Rows from a pointing dataset:
────────
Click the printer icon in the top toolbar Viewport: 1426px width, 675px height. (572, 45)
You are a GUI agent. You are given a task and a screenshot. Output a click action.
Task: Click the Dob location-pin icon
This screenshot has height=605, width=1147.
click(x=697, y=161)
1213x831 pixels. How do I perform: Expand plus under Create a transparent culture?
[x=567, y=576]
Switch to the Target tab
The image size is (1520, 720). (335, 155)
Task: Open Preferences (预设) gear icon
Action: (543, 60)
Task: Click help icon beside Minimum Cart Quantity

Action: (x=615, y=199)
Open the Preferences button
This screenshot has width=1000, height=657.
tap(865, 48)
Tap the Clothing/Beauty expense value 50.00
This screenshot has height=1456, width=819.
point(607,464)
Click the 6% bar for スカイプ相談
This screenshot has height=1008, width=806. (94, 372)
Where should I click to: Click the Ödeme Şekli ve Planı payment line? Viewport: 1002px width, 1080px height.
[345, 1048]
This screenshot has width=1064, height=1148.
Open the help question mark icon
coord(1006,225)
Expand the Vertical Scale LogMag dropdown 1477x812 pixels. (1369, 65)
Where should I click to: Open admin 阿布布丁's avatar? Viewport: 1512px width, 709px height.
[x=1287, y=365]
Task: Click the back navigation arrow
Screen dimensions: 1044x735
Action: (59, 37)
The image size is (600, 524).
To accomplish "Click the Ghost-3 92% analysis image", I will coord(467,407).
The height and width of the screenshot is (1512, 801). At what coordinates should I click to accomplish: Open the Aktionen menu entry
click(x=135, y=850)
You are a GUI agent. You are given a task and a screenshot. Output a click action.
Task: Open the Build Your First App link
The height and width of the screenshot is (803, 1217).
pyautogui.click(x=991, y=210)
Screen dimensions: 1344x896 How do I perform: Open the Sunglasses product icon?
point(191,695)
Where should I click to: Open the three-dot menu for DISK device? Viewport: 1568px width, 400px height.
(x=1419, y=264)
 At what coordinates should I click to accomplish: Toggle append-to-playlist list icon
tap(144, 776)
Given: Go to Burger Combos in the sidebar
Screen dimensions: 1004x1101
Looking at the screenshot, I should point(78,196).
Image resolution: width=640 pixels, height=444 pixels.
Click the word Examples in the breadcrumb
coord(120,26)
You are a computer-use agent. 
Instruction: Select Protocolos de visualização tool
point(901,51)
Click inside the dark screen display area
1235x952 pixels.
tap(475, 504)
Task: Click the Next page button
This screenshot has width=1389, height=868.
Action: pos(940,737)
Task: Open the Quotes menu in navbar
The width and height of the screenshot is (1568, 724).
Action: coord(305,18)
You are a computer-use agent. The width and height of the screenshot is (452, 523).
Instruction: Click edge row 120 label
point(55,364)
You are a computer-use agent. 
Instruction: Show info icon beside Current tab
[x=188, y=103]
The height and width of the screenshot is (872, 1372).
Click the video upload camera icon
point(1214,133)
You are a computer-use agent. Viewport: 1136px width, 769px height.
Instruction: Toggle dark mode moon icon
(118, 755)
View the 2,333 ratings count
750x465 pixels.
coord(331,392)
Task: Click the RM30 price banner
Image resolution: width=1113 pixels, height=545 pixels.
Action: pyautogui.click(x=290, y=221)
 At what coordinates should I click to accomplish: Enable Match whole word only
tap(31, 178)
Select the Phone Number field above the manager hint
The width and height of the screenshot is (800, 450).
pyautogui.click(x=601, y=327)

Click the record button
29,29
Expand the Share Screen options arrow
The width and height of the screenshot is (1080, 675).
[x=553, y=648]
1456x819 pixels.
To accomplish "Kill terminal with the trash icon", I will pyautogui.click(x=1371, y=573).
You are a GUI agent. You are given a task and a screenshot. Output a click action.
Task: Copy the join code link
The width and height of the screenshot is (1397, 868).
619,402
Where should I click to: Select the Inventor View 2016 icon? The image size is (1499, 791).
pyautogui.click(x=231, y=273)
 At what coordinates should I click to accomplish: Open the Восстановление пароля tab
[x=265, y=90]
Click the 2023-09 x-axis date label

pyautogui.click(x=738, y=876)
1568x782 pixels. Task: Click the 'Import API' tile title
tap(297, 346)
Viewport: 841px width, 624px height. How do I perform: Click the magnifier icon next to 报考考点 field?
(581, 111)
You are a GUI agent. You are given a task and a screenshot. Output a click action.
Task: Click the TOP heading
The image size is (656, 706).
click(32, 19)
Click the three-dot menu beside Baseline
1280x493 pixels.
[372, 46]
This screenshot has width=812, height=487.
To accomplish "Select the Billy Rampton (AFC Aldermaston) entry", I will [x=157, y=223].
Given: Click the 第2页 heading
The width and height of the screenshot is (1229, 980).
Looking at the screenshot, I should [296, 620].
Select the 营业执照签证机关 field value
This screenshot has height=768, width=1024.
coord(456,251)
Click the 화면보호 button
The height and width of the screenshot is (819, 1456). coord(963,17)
────────
**Given request**
Switch every "GUI agent" in the rows above to "UI agent", and write the rows out again with nothing else changed.

**Answer to the exercise**
Click the printer icon in the top toolbar Viewport: 1426px width, 675px height. (572, 45)
You are a UI agent. You are given a task and a screenshot. Output a click action.
Task: Click the Dob location-pin icon
This screenshot has height=605, width=1147.
click(x=697, y=161)
1213x831 pixels. How do I perform: Expand plus under Create a transparent culture?
[x=567, y=576]
Switch to the Target tab
The image size is (1520, 720). (335, 155)
Task: Open Preferences (预设) gear icon
Action: (543, 60)
Task: Click help icon beside Minimum Cart Quantity

Action: (x=615, y=199)
Open the Preferences button
This screenshot has width=1000, height=657.
tap(865, 48)
Tap the Clothing/Beauty expense value 50.00
This screenshot has height=1456, width=819.
point(607,464)
Click the 6% bar for スカイプ相談
This screenshot has height=1008, width=806. (94, 372)
Where should I click to: Click the Ödeme Şekli ve Planı payment line? Viewport: 1002px width, 1080px height.
[345, 1048]
This screenshot has width=1064, height=1148.
Open the help question mark icon
coord(1006,225)
Expand the Vertical Scale LogMag dropdown 1477x812 pixels. (1369, 65)
Where should I click to: Open admin 阿布布丁's avatar? Viewport: 1512px width, 709px height.
[x=1287, y=365]
Task: Click the back navigation arrow
Screen dimensions: 1044x735
Action: (59, 37)
The image size is (600, 524).
To accomplish "Click the Ghost-3 92% analysis image", I will coord(467,407).
The height and width of the screenshot is (1512, 801). At what coordinates should I click to accomplish: Open the Aktionen menu entry
click(x=135, y=850)
You are a UI agent. You are given a task and a screenshot. Output a click action.
Task: Open the Build Your First App link
The height and width of the screenshot is (803, 1217).
pyautogui.click(x=991, y=210)
Screen dimensions: 1344x896 How do I perform: Open the Sunglasses product icon?
point(191,695)
Where should I click to: Open the three-dot menu for DISK device? Viewport: 1568px width, 400px height.
(x=1419, y=264)
 At what coordinates should I click to accomplish: Toggle append-to-playlist list icon
tap(144, 776)
Given: Go to Burger Combos in the sidebar
Screen dimensions: 1004x1101
Looking at the screenshot, I should point(78,196).
Image resolution: width=640 pixels, height=444 pixels.
Click the word Examples in the breadcrumb
coord(120,26)
You are a computer-use agent. 
Instruction: Select Protocolos de visualização tool
point(901,51)
Click inside the dark screen display area
1235x952 pixels.
tap(475, 504)
Task: Click the Next page button
This screenshot has width=1389, height=868.
Action: pos(940,737)
Task: Open the Quotes menu in navbar
The width and height of the screenshot is (1568, 724).
Action: coord(305,18)
You are a computer-use agent. The width and height of the screenshot is (452, 523).
Instruction: Click edge row 120 label
point(55,364)
You are a computer-use agent. 
Instruction: Show info icon beside Current tab
[x=188, y=103]
The height and width of the screenshot is (872, 1372).
Click the video upload camera icon
point(1214,133)
You are a computer-use agent. Viewport: 1136px width, 769px height.
Instruction: Toggle dark mode moon icon
(118, 755)
View the 2,333 ratings count
750x465 pixels.
coord(331,392)
Task: Click the RM30 price banner
Image resolution: width=1113 pixels, height=545 pixels.
Action: pyautogui.click(x=290, y=221)
 At what coordinates should I click to accomplish: Enable Match whole word only
tap(31, 178)
Select the Phone Number field above the manager hint
The width and height of the screenshot is (800, 450).
pyautogui.click(x=601, y=327)

Click the record button
29,29
Expand the Share Screen options arrow
The width and height of the screenshot is (1080, 675).
[x=553, y=648]
1456x819 pixels.
To accomplish "Kill terminal with the trash icon", I will pyautogui.click(x=1371, y=573).
You are a UI agent. You are given a task and a screenshot. Output a click action.
Task: Copy the join code link
The width and height of the screenshot is (1397, 868).
619,402
Where should I click to: Select the Inventor View 2016 icon? The image size is (1499, 791).
pyautogui.click(x=231, y=273)
 At what coordinates should I click to accomplish: Open the Восстановление пароля tab
[x=265, y=90]
Click the 2023-09 x-axis date label

pyautogui.click(x=738, y=876)
1568x782 pixels. Task: Click the 'Import API' tile title
tap(297, 346)
Viewport: 841px width, 624px height. How do I perform: Click the magnifier icon next to 报考考点 field?
(581, 111)
You are a UI agent. You are given a task and a screenshot. Output a click action.
Task: Click the TOP heading
The image size is (656, 706).
click(32, 19)
Click the three-dot menu beside Baseline
1280x493 pixels.
[372, 46]
This screenshot has width=812, height=487.
To accomplish "Select the Billy Rampton (AFC Aldermaston) entry", I will [x=157, y=223].
Given: Click the 第2页 heading
The width and height of the screenshot is (1229, 980).
Looking at the screenshot, I should [296, 620].
Select the 营业执照签证机关 field value
This screenshot has height=768, width=1024.
coord(456,251)
Click the 화면보호 button
The height and width of the screenshot is (819, 1456). coord(963,17)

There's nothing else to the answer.